EXERCISE DATA
-=-=-=-=-
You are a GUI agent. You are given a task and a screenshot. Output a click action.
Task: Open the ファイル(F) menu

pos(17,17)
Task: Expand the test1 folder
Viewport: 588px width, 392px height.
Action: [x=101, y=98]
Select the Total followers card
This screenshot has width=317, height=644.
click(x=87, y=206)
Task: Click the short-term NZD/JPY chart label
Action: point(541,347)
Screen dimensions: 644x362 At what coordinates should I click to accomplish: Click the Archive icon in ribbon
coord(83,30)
-=-=-=-=-
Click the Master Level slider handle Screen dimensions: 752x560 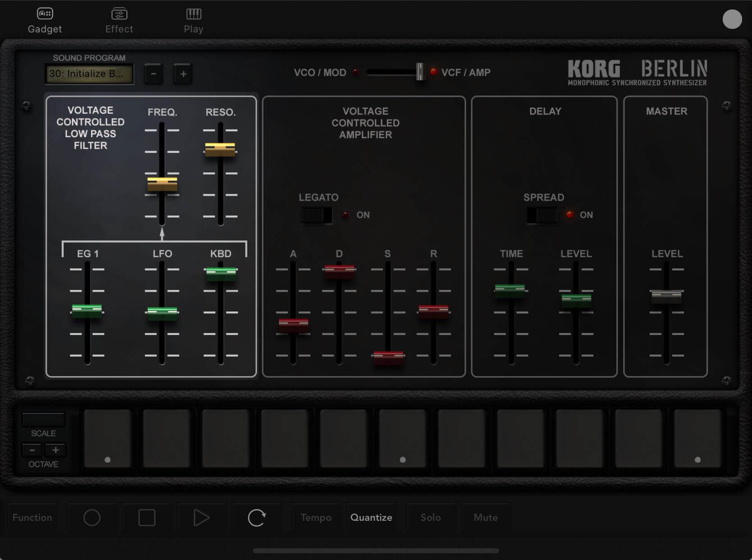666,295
-=-=-=-=-
WHAT YOU NEED TO DO
Starting with the line that holds "You are a GUI" and ending with the line that holds "Select the Total followers card", retype every line in the data above exactly, and nothing else.

YOUR RESPONSE
You are a GUI agent. You are given a task and a screenshot. Output a click action.
Task: Open the ファイル(F) menu

pos(17,17)
Task: Expand the test1 folder
Viewport: 588px width, 392px height.
Action: [x=101, y=98]
Select the Total followers card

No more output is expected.